Tarefas a realizar =
[a] Reproduza fielmente o trecho do texto sobre Arraias que vai de "Fundada em 1740, Arraias" até "no Tocantins (PPGEMaT).", incluindo ambos os extremos.
[b] Indique, com sim ou não e citando literalmente as palavras decisivas do texto sobre Arraias, se cada afirmação está de acordo com ele: (i) Arraias foi fundada em 1740; (ii) o câmpus da UFT em Arraias oferece graduação em Medicina; (iii) Luciana Piedade da Cunha é mãe de três filhos.

Texto fornecido =

A caminhada de Luciana entre Arraias (TO), o Cerrado e a ancestralidade quilombola

A cidade de Arraias tem características que não a deixa passar despercebida em relação aos outros 138 municípios do Tocantins. É a cidade tocantinense mais alta com 712m de altitude, o que garante uma temperatura mais fresquinha no Cerrado, especialmente durante à noite.

Fundada em 1740, Arraias é um dos territórios mais antigos do Estado. A história do local é atravessada pela população negra do país, com a vinda de inúmeras pessoas que resistiram da escravidão na Bahia e em São Paulo. E 285 anos depois, as raízes permanecem visíveis na pele de parte das 10.511 pessoas que vivem na cidade, segundo estimativa do Instituto Brasileiro de Geografia e Estatistica (IBGE).

É nesse lugar que fica um dos câmpus da Universidade Federal do Tocantins (UFT), que oferece os cursos de graduação em Direito, Educação do Campo, Matemática, Pedagogia, e Turismo Patrimonial e Socioambiental. Além do Programa de Mestrado Profissional em Matemática (ProfMat) e Programa de Pós-Graduação em Educação Matemática no Tocantins (PPGEMaT).

No Câmpus de Arraias foram formadas 1768 pessoas. Dessas, 730 são pessoas autodeclaradas pardas e 453 autodeclaradas pretas. Isso significa que 67% dos egressos da UFT em Arraias são pessoas negras. Uma dessas pessoas é Luciana Piedade da Cunha, nascida em Arraias há 40 anos, mãe solo de quatro filhos e recém-formada em Turismo Patrimonial e Socioambiental.

Entradas da listagem =
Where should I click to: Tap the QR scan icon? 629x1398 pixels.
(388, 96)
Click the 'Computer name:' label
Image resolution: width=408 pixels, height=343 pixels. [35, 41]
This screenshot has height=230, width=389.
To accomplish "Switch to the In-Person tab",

---

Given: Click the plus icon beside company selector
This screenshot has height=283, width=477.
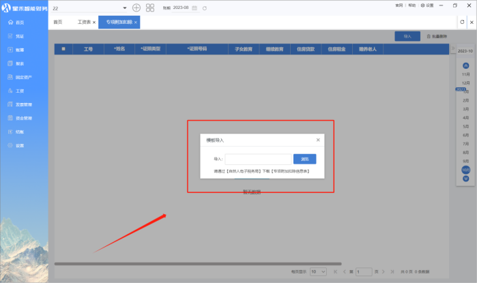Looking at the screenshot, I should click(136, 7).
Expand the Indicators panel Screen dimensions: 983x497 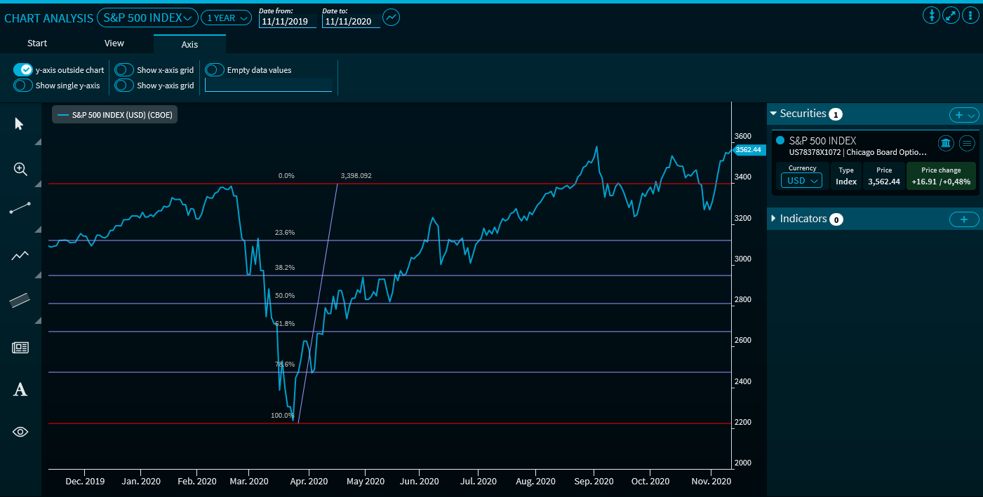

---

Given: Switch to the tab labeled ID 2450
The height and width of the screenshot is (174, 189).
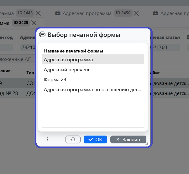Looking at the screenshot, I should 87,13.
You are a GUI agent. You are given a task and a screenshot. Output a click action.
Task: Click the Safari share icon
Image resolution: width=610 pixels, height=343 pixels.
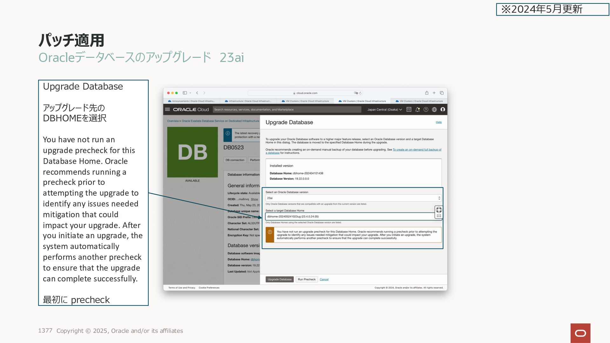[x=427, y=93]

Respostas esperadas =
[a]
Fundada em 1740, Arraias é um dos territórios mais antigos do Estado. A história do local é atravessada pela população negra do país, com a vinda de inúmeras pessoas que resistiram da escravidão na Bahia e em São Paulo. E 285 anos depois, as raízes permanecem visíveis na pele de parte das 10.511 pessoas que vivem na cidade, segundo estimativa do Instituto Brasileiro de Geografia e Estatistica (IBGE).

É nesse lugar que fica um dos câmpus da Universidade Federal do Tocantins (UFT), que oferece os cursos de graduação em Direito, Educação do Campo, Matemática, Pedagogia, e Turismo Patrimonial e Socioambiental. Além do Programa de Mestrado Profissional em Matemática (ProfMat) e Programa de Pós-Graduação em Educação Matemática no Tocantins (PPGEMaT).

[b]
(i) Sim: "Fundada em 1740, Arraias é um dos territórios mais antigos do Estado."
(ii) Não: "oferece os cursos de graduação em Direito, Educação do Campo, Matemática, Pedagogia, e Turismo Patrimonial e Socioambiental"
(iii) Não: "mãe solo de quatro filhos"